La direttiva UE sul salario minimo rischia seriamente di deteriorare ulteriormente il mercato del lavoro che soffre già a causa del pesantissimo cuneo fiscale
Partiamo dal contesto storico: il salario minimo venne concepito dalle menti degli eugenisti del XIX secolo. Il loro obiettivo, nella velleità di creare una società perfetta, era quello di tagliare fuori dal mercato del lavoro, e quindi lasciar morire di fame, quelle fette di popolazione che, chi per un motivo, chi per un altro, guadagnava meno della media. Stiamo parlando di afroamericani, lavoratori scarsamente qualificati, donne e persone affette da handicap. Si tratta quindi di una misura decisamente razzista e sessista che però, facendo un salto i nostri giorni, riscontra l’approvazione di diversi stati membri dell’UE, anche per far fronte all’inflazione.
Il problema però è anche di natura economica, infatti è risaputo come l’applicazione di misure quali salario minimo, reddito di cittadinanza e sussidi di disoccupazione portano all’aumento del tasso naturale di disoccupazione, ovvero percentuale di individui che, pur volendo trovare lavoro, non lo trovano a causa del tempo necessario per la ricerca dello stesso e per quei fattori sistemici che ostacolano l’incontro tra domanda e offerta. Questo perché, introducendo il salario minimo, il prezzo del lavoro diventa superiore alla domanda.
Supponiamo infatti che esista l’azienda “Tal dei tali” che ha un budget di 30€/h da suddividere su 3 impiegati che lavoreranno quindi per 10€/h ciascuno. Se il governo dovesse introdurre un salario minimo che si aggira sui 15€/h ecco che, potendo permettersi di pagare solo 30€/h totali, la nostra azienda “Tal dei tali” sarà costretta a licenziare uno dei suoi dipendenti per poter pagare i restanti due 15€/h e rientrare nel budget di 30€/h. Ecco come il salario minimo ha fatto perdere il lavoro a un impiegato.

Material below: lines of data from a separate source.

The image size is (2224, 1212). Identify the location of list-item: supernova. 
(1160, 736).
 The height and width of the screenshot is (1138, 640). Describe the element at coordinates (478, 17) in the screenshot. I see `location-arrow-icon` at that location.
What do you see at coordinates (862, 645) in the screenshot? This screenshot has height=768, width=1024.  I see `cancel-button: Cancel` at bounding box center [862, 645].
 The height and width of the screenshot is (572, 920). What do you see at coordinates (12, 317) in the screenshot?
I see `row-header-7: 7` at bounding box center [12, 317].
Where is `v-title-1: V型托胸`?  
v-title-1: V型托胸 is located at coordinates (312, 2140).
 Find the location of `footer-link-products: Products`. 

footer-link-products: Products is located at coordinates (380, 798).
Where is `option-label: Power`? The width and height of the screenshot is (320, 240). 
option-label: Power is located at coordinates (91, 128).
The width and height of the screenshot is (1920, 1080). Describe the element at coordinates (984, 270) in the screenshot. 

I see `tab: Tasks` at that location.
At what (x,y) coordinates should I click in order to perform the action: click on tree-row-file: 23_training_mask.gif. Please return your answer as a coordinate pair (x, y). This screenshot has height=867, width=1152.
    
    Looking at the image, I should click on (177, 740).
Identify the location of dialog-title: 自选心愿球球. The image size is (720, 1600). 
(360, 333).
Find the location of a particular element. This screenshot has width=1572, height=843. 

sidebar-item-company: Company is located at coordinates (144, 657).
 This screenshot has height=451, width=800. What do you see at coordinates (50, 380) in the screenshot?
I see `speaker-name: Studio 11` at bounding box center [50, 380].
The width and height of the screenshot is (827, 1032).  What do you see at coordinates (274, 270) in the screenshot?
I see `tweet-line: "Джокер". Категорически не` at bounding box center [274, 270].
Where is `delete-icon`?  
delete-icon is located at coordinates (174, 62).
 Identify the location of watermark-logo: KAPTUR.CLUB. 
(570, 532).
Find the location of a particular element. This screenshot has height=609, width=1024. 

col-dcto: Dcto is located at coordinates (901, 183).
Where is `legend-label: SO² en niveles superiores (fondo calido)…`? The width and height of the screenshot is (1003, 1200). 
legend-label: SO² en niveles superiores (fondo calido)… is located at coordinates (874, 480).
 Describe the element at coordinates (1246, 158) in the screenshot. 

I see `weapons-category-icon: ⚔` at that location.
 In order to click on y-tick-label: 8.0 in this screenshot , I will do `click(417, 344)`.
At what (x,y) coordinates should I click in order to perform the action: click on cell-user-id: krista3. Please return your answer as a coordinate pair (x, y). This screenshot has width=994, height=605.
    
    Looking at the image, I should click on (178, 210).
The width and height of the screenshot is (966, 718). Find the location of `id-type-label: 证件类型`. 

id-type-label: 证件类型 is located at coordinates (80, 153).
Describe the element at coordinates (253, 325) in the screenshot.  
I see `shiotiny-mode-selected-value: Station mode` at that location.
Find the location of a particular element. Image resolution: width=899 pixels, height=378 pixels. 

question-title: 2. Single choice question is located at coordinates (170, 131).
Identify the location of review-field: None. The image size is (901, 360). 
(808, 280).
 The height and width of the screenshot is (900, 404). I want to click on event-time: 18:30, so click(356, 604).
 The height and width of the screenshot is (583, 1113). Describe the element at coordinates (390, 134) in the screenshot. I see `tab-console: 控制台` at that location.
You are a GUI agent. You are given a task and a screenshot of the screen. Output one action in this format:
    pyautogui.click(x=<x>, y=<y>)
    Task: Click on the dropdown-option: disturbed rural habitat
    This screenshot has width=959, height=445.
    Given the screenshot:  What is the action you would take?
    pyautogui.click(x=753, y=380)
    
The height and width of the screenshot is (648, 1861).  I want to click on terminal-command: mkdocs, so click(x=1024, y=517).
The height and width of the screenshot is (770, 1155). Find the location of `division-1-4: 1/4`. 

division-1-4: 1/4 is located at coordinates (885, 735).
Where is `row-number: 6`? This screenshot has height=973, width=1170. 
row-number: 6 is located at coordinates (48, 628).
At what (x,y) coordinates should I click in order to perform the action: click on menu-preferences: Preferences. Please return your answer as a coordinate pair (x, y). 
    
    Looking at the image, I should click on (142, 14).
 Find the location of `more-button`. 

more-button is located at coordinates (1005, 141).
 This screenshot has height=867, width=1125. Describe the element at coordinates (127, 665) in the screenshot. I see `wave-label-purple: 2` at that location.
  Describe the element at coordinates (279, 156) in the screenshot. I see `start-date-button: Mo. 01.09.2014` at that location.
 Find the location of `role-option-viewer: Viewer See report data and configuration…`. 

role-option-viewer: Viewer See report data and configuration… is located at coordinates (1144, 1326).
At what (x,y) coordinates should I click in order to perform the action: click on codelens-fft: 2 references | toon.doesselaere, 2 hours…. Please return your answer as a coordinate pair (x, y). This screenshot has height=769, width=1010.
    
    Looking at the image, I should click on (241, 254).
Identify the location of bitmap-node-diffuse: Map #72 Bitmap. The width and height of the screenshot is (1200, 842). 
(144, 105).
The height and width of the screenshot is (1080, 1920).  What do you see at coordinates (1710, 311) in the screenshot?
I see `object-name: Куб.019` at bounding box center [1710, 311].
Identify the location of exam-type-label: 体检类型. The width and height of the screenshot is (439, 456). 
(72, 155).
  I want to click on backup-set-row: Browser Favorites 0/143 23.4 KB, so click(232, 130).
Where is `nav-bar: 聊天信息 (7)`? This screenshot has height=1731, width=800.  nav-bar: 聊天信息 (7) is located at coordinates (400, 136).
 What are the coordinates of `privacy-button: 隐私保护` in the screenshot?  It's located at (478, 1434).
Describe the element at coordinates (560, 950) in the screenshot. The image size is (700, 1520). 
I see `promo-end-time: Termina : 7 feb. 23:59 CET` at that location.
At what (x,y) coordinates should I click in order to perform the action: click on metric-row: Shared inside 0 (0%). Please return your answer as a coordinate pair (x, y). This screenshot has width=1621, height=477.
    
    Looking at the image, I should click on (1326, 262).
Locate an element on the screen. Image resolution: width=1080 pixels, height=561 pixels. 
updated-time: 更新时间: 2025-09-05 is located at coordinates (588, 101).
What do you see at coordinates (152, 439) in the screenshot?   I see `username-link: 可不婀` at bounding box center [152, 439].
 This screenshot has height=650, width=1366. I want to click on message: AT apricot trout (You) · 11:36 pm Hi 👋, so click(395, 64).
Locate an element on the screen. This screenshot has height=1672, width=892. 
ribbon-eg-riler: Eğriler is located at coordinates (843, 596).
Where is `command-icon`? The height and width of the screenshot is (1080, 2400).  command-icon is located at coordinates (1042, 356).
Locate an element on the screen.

Con questa misura quindi, tutti i lavoratori che guadagnano meno del salario minimo vengono licenziati e ciò comporta quindi un aumento della disoccupazione.
Un altro aspetto che viene ignorato dai sostenitori del salario minimo è anche la cosiddetta “spirale prezzisalari”. La spirale prezzi salari è infatti quel fenomeno per cui sia i prezzi dei beni e servizi che i salari percepiti aumentano vicendevolmente e ciò avviene maggiormente in presenza di lavoratori organizzati in sindacati (negli USA per esempio, a fronte di un minor numero di sindacati, questo fenomeno è significativamente meno presente).
Aumentando quindi i salari (per mezzo del salario minimo), per far fronte all’inflazione, assistiamo invece a un aumento di questa e quindi ogni singolo euro guadagnato in più varrà comunque meno e questo meccanismo va a danneggiare sia i lavoratori organizzati in sindacati che i non organizzati (che hanno meno potere contrattuale).
Come sempre la soluzione è semplice: ridurre il cuneo fiscale e alleggerendo così il mercato del lavoro al fine di creare un ricambio generazionale e un incentivo da parte delle aziende ad assumere e da parte dei lavoratori a lavorare. Del resto ogni individuo ha un salario di riserva al di sotto del quale non è incentivato a lavorare. Percepire un sussidio di disoccupazione o un reddito di cittadinanza che soddisfa il salario di riserva fa si che l’individuo sarà disincentivato dall’accettare tutte quelle offerte di lavoro al di sotto del proprio salario di riserva e quindi aumenterà la disoccupazione.
Come disse paradossalmente lo stesso Marx, che spianò la strada alle atroci idee che portarono alla morte di centinaia di milioni di persone in tutto il mondo, “la strada per l’inferno è lastricata da buone intenzioni” ma in questo caso, le cattive intenzioni di chi riteneva, per mezzo del salario minimo, di poter creare una società perfetta si fondono con le buone intenzioni di chi ingenuamente, sostenendo il salario minimo, ignora due cose molto importanti: l’aumento del tasso naturale di disoccupazione e la spirale prezzi-salari.